## Exercise brief
Copy the listing below line for line, without changing a single character.
----
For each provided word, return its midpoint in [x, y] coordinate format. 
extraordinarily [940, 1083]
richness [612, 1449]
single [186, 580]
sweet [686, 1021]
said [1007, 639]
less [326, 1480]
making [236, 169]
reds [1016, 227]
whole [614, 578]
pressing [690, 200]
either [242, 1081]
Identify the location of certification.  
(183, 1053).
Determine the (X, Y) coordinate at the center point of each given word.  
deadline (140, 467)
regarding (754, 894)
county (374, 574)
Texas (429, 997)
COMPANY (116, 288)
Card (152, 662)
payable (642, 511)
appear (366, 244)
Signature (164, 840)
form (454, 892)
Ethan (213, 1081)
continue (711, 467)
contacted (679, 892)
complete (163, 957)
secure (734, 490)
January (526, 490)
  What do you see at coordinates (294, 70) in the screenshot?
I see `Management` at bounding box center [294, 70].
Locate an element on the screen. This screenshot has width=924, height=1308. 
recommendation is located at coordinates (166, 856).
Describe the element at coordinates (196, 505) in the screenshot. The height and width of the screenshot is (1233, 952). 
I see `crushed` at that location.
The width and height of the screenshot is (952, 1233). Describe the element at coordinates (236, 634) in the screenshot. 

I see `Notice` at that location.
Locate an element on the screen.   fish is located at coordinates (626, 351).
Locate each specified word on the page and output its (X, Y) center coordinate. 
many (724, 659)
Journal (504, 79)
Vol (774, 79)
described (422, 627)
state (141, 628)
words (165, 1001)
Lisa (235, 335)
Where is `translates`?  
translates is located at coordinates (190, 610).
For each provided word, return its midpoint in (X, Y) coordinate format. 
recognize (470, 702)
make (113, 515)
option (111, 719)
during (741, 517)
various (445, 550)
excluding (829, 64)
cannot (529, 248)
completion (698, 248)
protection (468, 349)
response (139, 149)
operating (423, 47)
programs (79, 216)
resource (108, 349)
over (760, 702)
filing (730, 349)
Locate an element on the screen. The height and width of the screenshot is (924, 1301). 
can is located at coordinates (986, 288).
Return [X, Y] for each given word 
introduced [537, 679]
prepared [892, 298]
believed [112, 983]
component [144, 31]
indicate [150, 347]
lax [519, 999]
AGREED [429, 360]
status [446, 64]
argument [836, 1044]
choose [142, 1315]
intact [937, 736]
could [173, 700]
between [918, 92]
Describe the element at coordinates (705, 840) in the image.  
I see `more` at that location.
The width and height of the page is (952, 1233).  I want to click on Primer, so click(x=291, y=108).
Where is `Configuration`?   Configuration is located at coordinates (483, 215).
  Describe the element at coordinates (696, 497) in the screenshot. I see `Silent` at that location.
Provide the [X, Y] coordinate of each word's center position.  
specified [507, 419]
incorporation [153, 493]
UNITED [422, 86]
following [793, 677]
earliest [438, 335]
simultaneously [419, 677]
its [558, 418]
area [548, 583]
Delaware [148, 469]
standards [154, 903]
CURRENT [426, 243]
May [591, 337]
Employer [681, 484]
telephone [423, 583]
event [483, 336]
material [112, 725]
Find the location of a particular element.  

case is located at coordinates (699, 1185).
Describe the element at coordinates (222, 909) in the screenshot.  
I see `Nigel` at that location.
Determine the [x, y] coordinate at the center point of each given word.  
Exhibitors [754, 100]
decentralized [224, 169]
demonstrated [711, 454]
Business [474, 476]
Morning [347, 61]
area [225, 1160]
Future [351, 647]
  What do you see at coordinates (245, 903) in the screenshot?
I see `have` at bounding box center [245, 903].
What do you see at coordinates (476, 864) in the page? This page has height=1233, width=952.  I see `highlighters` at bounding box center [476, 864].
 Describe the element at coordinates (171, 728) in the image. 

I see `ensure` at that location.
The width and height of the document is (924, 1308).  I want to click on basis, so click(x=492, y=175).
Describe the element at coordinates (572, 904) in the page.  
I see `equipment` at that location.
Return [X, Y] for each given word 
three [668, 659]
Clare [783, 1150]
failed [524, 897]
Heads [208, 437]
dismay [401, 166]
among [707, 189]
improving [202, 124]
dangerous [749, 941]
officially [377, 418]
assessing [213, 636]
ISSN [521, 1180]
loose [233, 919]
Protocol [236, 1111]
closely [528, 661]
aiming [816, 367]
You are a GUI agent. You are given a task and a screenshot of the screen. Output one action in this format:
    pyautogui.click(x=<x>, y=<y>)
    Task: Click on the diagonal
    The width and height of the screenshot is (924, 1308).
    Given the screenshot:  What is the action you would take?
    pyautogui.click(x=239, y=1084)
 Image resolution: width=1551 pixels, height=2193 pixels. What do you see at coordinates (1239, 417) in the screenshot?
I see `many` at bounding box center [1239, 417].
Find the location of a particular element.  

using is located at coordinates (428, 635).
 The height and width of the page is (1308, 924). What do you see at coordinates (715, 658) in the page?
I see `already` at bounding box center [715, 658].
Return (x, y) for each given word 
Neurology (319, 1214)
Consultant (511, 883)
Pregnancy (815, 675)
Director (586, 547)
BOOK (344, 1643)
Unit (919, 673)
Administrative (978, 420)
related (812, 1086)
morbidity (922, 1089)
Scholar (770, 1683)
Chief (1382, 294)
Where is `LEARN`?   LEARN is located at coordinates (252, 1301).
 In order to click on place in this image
----
## Solved problem
For each provided word, return its midpoint in [x, y] coordinate format. 
extraordinarily [940, 1083]
richness [612, 1449]
single [186, 580]
sweet [686, 1021]
said [1007, 639]
less [326, 1480]
making [236, 169]
reds [1016, 227]
whole [614, 578]
pressing [690, 200]
either [242, 1081]
Identify the location of certification.  
(183, 1053).
Determine the (X, Y) coordinate at the center point of each given word.  
deadline (140, 467)
regarding (754, 894)
county (374, 574)
Texas (429, 997)
COMPANY (116, 288)
Card (152, 662)
payable (642, 511)
appear (366, 244)
Signature (164, 840)
form (454, 892)
Ethan (213, 1081)
continue (711, 467)
contacted (679, 892)
complete (163, 957)
secure (734, 490)
January (526, 490)
  What do you see at coordinates (294, 70) in the screenshot?
I see `Management` at bounding box center [294, 70].
Locate an element on the screen. This screenshot has width=924, height=1308. 
recommendation is located at coordinates (166, 856).
Describe the element at coordinates (196, 505) in the screenshot. The height and width of the screenshot is (1233, 952). 
I see `crushed` at that location.
The width and height of the screenshot is (952, 1233). Describe the element at coordinates (236, 634) in the screenshot. 

I see `Notice` at that location.
Locate an element on the screen.   fish is located at coordinates (626, 351).
Locate each specified word on the page and output its (X, Y) center coordinate. 
many (724, 659)
Journal (504, 79)
Vol (774, 79)
described (422, 627)
state (141, 628)
words (165, 1001)
Lisa (235, 335)
Where is `translates`?  
translates is located at coordinates (190, 610).
For each provided word, return its midpoint in (X, Y) coordinate format. 
recognize (470, 702)
make (113, 515)
option (111, 719)
during (741, 517)
various (445, 550)
excluding (829, 64)
cannot (529, 248)
completion (698, 248)
protection (468, 349)
response (139, 149)
operating (423, 47)
programs (79, 216)
resource (108, 349)
over (760, 702)
filing (730, 349)
Locate an element on the screen. The height and width of the screenshot is (924, 1301). 
can is located at coordinates (986, 288).
Return [X, Y] for each given word 
introduced [537, 679]
prepared [892, 298]
believed [112, 983]
component [144, 31]
indicate [150, 347]
lax [519, 999]
AGREED [429, 360]
status [446, 64]
argument [836, 1044]
choose [142, 1315]
intact [937, 736]
could [173, 700]
between [918, 92]
Describe the element at coordinates (705, 840) in the image.  
I see `more` at that location.
The width and height of the page is (952, 1233).  I want to click on Primer, so click(x=291, y=108).
Where is `Configuration`?   Configuration is located at coordinates (483, 215).
  Describe the element at coordinates (696, 497) in the screenshot. I see `Silent` at that location.
Provide the [X, Y] coordinate of each word's center position.  
specified [507, 419]
incorporation [153, 493]
UNITED [422, 86]
following [793, 677]
earliest [438, 335]
simultaneously [419, 677]
its [558, 418]
area [548, 583]
Delaware [148, 469]
standards [154, 903]
CURRENT [426, 243]
May [591, 337]
Employer [681, 484]
telephone [423, 583]
event [483, 336]
material [112, 725]
Find the location of a particular element.  

case is located at coordinates (699, 1185).
Describe the element at coordinates (222, 909) in the screenshot.  
I see `Nigel` at that location.
Determine the [x, y] coordinate at the center point of each given word.  
Exhibitors [754, 100]
decentralized [224, 169]
demonstrated [711, 454]
Business [474, 476]
Morning [347, 61]
area [225, 1160]
Future [351, 647]
  What do you see at coordinates (245, 903) in the screenshot?
I see `have` at bounding box center [245, 903].
What do you see at coordinates (476, 864) in the page? This page has height=1233, width=952.  I see `highlighters` at bounding box center [476, 864].
 Describe the element at coordinates (171, 728) in the image. 

I see `ensure` at that location.
The width and height of the document is (924, 1308).  I want to click on basis, so click(x=492, y=175).
Describe the element at coordinates (572, 904) in the page.  
I see `equipment` at that location.
Return [X, Y] for each given word 
three [668, 659]
Clare [783, 1150]
failed [524, 897]
Heads [208, 437]
dismay [401, 166]
among [707, 189]
improving [202, 124]
dangerous [749, 941]
officially [377, 418]
assessing [213, 636]
ISSN [521, 1180]
loose [233, 919]
Protocol [236, 1111]
closely [528, 661]
aiming [816, 367]
You are a GUI agent. You are given a task and a screenshot of the screen. Output one action in this format:
    pyautogui.click(x=<x>, y=<y>)
    Task: Click on the diagonal
    The width and height of the screenshot is (924, 1308).
    Given the screenshot:  What is the action you would take?
    pyautogui.click(x=239, y=1084)
 Image resolution: width=1551 pixels, height=2193 pixels. What do you see at coordinates (1239, 417) in the screenshot?
I see `many` at bounding box center [1239, 417].
Find the location of a particular element.  

using is located at coordinates (428, 635).
 The height and width of the page is (1308, 924). What do you see at coordinates (715, 658) in the page?
I see `already` at bounding box center [715, 658].
Return (x, y) for each given word 
Neurology (319, 1214)
Consultant (511, 883)
Pregnancy (815, 675)
Director (586, 547)
BOOK (344, 1643)
Unit (919, 673)
Administrative (978, 420)
related (812, 1086)
morbidity (922, 1089)
Scholar (770, 1683)
Chief (1382, 294)
Where is `LEARN`?   LEARN is located at coordinates (252, 1301).
 In order to click on place in this image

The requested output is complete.